### [Brief]
Copy out the material word for word, beginning with the first line and going on through the line that contains "pos(291,62)".

─── Stored records ───

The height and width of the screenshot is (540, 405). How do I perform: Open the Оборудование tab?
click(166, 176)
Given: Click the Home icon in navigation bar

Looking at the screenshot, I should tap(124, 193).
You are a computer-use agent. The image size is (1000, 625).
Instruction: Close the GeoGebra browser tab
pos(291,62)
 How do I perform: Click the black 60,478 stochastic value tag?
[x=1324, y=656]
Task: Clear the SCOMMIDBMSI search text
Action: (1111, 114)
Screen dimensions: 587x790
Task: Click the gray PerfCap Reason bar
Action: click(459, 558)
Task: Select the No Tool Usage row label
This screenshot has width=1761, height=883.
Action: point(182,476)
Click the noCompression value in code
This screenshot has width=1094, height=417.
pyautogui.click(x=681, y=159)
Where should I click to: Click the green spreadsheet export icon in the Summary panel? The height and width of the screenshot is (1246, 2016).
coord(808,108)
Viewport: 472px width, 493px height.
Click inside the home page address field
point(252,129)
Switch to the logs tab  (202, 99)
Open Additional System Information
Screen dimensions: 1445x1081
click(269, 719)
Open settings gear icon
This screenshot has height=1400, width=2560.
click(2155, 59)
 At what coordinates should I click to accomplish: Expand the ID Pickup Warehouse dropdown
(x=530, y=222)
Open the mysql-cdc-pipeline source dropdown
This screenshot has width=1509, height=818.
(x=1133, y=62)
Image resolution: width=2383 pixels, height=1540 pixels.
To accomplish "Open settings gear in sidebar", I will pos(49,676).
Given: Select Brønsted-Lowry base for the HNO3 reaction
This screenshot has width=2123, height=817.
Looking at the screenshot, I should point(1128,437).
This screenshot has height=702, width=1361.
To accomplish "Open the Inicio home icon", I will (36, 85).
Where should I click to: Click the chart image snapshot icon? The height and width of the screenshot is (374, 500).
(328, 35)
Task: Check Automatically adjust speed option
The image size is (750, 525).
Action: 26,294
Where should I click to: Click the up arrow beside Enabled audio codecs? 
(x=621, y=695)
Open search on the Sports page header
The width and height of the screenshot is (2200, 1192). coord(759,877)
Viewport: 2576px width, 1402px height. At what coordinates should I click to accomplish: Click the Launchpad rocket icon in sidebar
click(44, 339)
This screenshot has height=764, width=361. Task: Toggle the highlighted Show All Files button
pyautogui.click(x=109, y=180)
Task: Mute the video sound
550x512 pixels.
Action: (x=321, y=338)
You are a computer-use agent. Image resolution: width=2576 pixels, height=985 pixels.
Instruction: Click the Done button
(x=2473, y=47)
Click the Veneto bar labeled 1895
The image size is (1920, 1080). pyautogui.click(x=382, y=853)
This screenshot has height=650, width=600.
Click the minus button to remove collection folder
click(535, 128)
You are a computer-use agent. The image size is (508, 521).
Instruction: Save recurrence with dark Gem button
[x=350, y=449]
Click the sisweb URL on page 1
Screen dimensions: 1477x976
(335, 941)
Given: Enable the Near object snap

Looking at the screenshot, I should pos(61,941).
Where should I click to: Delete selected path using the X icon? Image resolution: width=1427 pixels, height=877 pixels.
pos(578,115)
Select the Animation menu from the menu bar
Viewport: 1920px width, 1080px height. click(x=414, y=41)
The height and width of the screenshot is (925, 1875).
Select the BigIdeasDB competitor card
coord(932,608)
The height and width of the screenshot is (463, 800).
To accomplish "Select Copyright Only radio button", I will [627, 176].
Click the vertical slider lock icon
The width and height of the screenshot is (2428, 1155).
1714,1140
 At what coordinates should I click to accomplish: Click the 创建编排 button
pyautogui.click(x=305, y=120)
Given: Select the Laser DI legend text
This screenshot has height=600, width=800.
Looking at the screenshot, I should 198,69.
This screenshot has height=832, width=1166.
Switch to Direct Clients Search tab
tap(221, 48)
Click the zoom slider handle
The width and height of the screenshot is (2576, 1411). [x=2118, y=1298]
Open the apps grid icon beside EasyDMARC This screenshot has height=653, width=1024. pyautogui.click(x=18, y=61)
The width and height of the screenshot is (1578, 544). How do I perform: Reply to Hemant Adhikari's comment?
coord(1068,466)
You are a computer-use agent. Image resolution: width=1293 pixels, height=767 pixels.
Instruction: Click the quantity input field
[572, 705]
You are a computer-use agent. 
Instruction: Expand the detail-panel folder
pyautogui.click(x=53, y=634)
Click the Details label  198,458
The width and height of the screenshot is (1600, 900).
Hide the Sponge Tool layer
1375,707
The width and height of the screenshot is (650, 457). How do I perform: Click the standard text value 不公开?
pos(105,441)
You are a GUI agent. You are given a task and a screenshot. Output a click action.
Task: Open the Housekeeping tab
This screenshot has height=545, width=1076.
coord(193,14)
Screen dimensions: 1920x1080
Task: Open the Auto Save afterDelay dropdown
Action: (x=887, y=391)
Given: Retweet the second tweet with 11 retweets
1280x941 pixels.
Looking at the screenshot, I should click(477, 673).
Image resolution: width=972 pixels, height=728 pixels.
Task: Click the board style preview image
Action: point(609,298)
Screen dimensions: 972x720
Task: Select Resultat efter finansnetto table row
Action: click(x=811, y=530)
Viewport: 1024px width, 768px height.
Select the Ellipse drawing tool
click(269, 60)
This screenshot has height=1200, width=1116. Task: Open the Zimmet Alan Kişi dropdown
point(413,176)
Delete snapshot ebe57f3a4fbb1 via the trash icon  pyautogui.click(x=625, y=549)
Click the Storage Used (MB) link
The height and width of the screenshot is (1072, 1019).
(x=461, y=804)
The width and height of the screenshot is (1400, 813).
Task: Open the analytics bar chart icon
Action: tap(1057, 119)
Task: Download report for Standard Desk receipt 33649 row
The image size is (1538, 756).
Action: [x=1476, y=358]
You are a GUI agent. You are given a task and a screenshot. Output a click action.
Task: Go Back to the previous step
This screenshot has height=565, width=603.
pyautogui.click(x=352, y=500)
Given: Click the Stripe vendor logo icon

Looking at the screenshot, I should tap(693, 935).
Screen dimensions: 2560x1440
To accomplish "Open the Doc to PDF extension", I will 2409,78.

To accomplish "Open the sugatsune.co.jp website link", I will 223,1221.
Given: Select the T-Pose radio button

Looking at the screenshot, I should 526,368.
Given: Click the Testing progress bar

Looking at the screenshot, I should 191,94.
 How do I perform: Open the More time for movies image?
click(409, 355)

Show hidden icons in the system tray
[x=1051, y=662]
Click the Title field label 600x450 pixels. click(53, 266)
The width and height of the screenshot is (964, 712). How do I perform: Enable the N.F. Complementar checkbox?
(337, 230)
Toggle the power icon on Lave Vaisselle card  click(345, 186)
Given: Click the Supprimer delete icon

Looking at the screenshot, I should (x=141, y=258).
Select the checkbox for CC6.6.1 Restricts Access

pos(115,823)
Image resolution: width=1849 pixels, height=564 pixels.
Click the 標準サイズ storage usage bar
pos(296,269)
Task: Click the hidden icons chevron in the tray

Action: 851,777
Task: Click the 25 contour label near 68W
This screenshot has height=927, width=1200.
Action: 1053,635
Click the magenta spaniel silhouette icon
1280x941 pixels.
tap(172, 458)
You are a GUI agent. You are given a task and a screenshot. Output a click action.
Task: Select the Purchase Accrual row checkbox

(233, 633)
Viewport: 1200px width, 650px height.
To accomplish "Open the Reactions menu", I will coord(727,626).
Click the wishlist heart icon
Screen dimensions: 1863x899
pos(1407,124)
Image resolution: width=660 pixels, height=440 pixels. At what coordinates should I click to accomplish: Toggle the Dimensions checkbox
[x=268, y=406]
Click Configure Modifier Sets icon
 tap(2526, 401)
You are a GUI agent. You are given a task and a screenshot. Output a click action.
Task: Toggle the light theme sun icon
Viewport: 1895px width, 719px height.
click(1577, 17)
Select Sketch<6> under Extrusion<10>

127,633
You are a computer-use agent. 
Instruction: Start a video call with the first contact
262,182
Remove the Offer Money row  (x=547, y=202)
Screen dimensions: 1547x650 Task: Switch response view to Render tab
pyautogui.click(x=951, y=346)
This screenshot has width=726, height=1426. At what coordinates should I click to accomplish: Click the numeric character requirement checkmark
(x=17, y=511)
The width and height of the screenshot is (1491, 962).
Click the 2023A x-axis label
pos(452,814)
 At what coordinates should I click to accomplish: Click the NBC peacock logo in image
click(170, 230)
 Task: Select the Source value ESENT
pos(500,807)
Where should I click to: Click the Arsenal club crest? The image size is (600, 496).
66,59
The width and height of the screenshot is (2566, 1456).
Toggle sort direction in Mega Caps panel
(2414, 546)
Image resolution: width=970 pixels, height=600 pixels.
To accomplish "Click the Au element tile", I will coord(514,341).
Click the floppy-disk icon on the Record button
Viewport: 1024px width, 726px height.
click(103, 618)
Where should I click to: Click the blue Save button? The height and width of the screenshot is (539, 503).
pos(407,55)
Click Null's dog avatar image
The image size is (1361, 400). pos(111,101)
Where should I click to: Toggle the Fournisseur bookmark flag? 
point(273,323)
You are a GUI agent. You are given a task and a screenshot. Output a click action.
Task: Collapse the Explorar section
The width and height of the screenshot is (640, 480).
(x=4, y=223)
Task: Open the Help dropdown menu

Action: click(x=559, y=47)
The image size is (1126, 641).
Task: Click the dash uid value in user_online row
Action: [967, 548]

───

### [Reply]
The height and width of the screenshot is (540, 405). How do I perform: Open the Оборудование tab?
click(166, 176)
Given: Click the Home icon in navigation bar

Looking at the screenshot, I should tap(124, 193).
You are a computer-use agent. The image size is (1000, 625).
Instruction: Close the GeoGebra browser tab
pos(291,62)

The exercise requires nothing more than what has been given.